The Equivalence Contract
For formal use, a Spec Graph can include an equivalence_contract extension node that explicitly declares what "same system" means:
- Which tests must pass
- Which invariants must hold
- Which performance budgets must be met
- Which structural properties must be preserved
This makes equivalence testable — you can verify whether two manifestations satisfy the contract.
Levels of Equivalence
In practice, teams operate at different levels of equivalence strictness:
Level 1: Behavioral Equivalence
The weakest useful level. Two systems do the same things from the user's perspective. Architecture, technology, and design may differ completely.
Achieved by: behavior nodes only.
Level 2: Structural Equivalence
Systems share the same architectural patterns and boundaries. You could swap one implementation for the other without changing the system's module graph.

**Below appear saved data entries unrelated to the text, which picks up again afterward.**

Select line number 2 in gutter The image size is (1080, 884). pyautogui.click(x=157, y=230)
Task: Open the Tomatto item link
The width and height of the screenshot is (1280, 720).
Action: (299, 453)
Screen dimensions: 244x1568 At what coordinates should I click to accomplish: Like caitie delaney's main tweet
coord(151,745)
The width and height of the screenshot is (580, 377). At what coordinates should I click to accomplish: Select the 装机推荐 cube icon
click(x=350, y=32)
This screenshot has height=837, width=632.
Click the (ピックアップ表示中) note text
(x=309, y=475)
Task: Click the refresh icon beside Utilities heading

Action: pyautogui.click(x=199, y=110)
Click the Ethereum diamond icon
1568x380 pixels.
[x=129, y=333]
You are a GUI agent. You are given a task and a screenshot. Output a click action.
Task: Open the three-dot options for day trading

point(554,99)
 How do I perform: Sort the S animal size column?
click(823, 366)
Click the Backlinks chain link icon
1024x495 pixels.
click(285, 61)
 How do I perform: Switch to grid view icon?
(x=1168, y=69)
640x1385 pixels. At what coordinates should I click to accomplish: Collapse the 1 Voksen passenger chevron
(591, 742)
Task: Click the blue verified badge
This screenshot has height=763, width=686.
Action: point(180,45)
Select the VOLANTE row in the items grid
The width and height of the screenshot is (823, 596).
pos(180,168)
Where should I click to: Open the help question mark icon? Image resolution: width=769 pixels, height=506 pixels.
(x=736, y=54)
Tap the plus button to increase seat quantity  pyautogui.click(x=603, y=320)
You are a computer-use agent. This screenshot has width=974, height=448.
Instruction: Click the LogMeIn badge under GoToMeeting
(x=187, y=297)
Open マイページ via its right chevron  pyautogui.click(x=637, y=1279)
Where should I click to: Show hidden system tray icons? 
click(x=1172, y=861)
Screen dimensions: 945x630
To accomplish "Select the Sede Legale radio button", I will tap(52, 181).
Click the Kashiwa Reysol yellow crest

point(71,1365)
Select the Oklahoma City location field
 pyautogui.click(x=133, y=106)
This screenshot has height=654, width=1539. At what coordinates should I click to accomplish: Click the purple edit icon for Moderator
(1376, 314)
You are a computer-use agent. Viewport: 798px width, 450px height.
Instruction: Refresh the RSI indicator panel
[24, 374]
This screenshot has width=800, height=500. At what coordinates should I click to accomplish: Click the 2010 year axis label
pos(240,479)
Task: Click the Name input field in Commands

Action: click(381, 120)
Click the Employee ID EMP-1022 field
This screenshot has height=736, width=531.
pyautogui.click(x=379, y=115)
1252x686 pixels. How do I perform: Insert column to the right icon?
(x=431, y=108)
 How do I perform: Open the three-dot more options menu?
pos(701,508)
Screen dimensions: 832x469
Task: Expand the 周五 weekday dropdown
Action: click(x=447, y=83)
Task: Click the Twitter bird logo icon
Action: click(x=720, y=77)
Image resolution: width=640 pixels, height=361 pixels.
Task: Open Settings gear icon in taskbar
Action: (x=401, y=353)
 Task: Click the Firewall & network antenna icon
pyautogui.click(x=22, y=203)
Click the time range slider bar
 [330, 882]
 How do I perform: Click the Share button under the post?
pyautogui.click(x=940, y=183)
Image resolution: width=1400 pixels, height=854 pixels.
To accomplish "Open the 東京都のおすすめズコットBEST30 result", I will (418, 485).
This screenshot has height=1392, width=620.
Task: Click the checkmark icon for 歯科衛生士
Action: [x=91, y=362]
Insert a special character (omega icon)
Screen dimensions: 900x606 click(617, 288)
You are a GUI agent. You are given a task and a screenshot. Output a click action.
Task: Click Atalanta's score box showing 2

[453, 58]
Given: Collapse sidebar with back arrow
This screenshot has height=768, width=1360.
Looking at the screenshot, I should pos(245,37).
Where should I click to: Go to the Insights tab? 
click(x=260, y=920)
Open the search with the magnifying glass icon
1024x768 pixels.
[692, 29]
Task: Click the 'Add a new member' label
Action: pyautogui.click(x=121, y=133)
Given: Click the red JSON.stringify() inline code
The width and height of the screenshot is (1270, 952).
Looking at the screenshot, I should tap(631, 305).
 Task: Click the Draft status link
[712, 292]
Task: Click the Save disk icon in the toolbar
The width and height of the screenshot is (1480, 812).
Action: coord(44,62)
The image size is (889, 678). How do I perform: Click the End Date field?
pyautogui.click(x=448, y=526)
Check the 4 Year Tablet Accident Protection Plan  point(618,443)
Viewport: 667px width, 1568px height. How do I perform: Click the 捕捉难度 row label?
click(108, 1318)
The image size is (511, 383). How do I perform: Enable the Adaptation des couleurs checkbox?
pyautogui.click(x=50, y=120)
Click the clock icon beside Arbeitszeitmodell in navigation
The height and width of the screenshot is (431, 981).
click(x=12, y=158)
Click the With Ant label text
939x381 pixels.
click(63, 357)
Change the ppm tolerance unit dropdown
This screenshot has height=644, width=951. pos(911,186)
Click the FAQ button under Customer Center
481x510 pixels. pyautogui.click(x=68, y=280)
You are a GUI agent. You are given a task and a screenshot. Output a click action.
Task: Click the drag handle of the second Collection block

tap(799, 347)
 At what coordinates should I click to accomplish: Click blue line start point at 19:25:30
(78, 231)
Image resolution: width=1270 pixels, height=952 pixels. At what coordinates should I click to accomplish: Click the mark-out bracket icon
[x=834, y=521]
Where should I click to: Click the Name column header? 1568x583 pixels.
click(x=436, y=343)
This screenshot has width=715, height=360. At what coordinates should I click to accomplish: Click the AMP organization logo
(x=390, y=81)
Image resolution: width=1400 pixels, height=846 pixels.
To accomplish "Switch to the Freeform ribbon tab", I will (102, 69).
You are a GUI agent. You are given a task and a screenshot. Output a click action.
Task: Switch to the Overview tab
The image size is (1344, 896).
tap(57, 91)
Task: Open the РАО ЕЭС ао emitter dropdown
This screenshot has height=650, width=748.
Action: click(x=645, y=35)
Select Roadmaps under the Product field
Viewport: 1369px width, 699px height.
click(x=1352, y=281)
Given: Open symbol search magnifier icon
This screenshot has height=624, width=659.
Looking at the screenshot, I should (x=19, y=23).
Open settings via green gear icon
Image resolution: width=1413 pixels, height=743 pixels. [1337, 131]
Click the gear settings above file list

Achieved by: behavior + decision nodes.
Level 3: Full Dimensional Equivalence
Systems are indistinguishable across all specified dimensions. Same behavior, same structure, same domain model, same constraints satisfied.
Achieved by: all core node types.
Equivalence and Verification
Equivalence is verified through the verification criteria on each node. If every node's verification passes for both M₁ and M₂, the systems are equivalent under the graph's implied equivalence relation.
This means verification is not just about testing — it's the mechanism by which equivalence is established. See Verification for details.